市村 いま4年生で,まだ2年先のことですが,卒業すると臨床研修が控えています。研修に対する期待や不安はありますか?

竹松 まだポリクリにも行っていない状況なので,そこからまた見えてくるものがあるかなと思っています。いまはポリクリと研修医の姿を重ねて考えてしまっている部分があるんですが,臨床の現場に毎日毎日行けるというのは,すごく楽しみです。

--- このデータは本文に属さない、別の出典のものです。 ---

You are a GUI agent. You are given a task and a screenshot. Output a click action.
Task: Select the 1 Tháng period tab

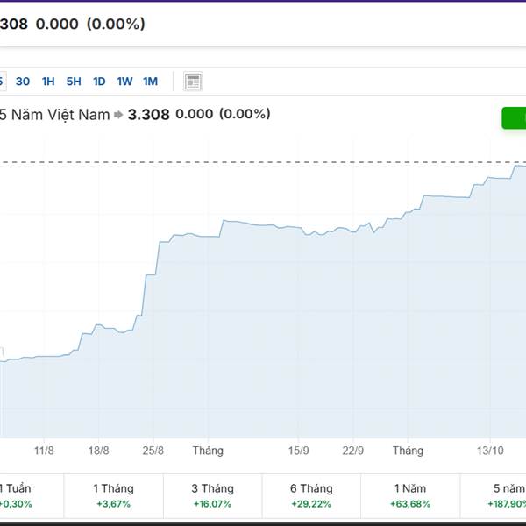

 不安もありますけど,その不安というのも,たとえば研修に行った科で吸収し得ることを,どれだけ多く吸収できるかといったものです。どうしても教科書だけで勉強していると「まず疾患ありき」になりますが,そうじゃない状態で患者さんを診た場合は,わからないことがいっぱいあるだろうし,そういう機会が与えられるんだと思うと,本当に楽しみですね。

市村 素晴らしいです。

竹松 そうですか(笑)。

市村 今年度からは臨床研修が必修化されて,それに伴って研修医も労働者なんだと,以前のように過酷な勤務を強いるところは少なくなって,受け持ちの患者さんの数を減らしているところも多いようです。竹松さんがハープの練習時間を確保するという意味でも,よい環境になったと思います。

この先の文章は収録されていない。